Há apenas uma ou duas semanas os discursos que ouvíamos em ambiente informal eram no sentido de minimizar a situação. A distância dos eventos permitia ainda um conforto de observador. O sentimento mudou de forma abrupta com o surgimento do vírus em Portugal, com o aumento exponencial do número de casos registados a cada dia, com a notícia das primeiras mortes. São impostas restrições à mobilidade, distanciamento social, quarentena. As mesmas pessoas que deram voz ao cepticismo inicial fazem agora ouvir-se num coro de apelos críticos ao auto isolamento.
Esta aparente mudança de perspectiva dá-nos a oportunidade de aflorar paralelismos entre a visão individual e colectiva do mundo e da sociedade, e a metáfora da Visão fotográfica.

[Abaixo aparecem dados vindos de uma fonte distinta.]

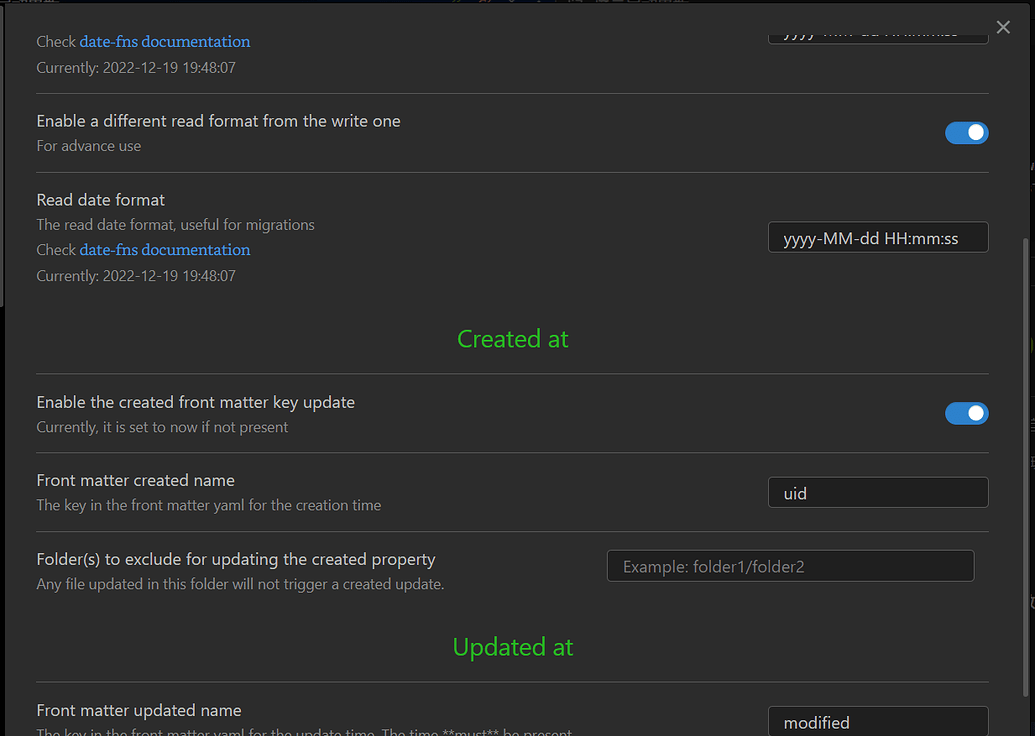Click the Enable a different read format label

pyautogui.click(x=218, y=121)
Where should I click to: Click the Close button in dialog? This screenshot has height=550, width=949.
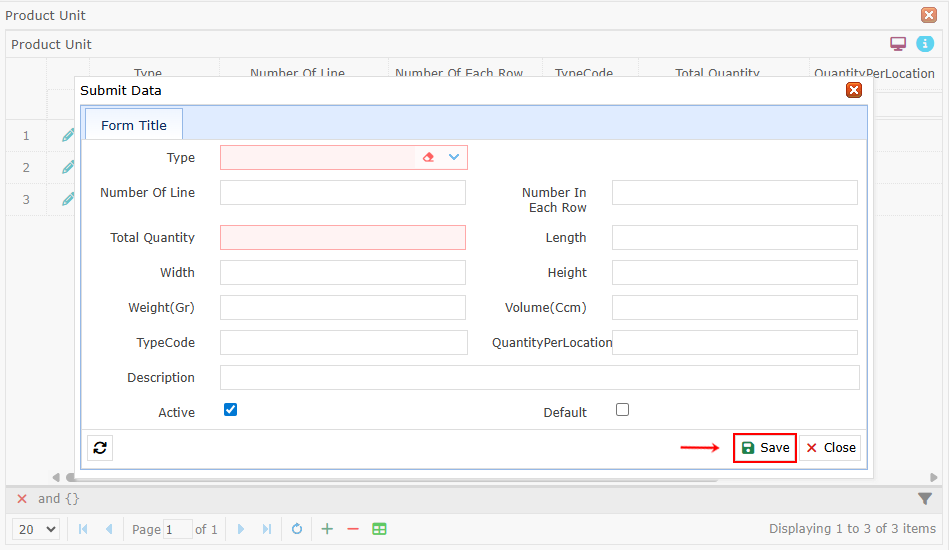pos(830,448)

O conceito mais relevante será talvez o de contexto, e os diferentes níveis de enquadramento da questão. Em fotografia, o contexto é criado pela delimitação das quatro linhas do enquadramento, que recolhe uma pequena porção do mundo sensível e a projecta num plano. Os elementos contidos na imagem estabelecem relações que não existiam antes. Este aspecto da natureza fotográfica tem uma expressão dual: por um lado potencia uma leitura abstracta, estética, plástica, por outro é demonstrativo das limitações da fotografia enquanto documento. Pela escolha do ponto de vista, do tempo de exposição, do enquadramento, do plano de foco, da distância focal, o fotógrafo transforma o mundo (ou uma ideia do mundo) em fotografia. Dá ênfase a aspectos particulares do todo, isolando ligações não aparentes, revelando-as, ou cria, pelo seu enquadramento novas ligações, inexistentes no mundo real.

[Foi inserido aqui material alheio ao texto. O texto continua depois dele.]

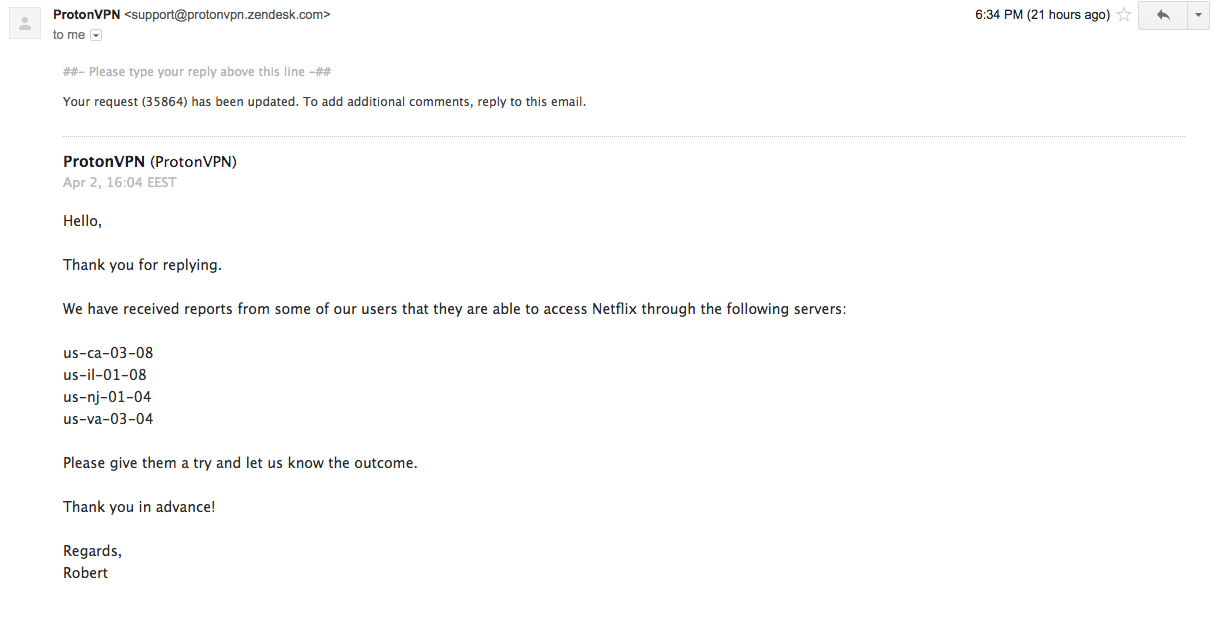Image resolution: width=1217 pixels, height=637 pixels.
Task: Expand the show details arrow beside 'to me'
Action: tap(96, 35)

“A photograph has edges, the world does not. The edges separate what is in the picture from what is not. “
Stephen Shore, The Nature of Photographs
Fora da gramática fotográfica, o mundo também divisões, limites, fronteiras. Algumas concretas, físicas, tangíveis, outras convencionais, conceptuais, de percepção ou contexto. A subjugação do mundo perante uma visão numa imposição de ordem, de estrutura não é exclusiva da arte, tão pouco da fotografia. A ciência, a política, a economia, a educação também moldam o mundo, também o distorcem criativamente.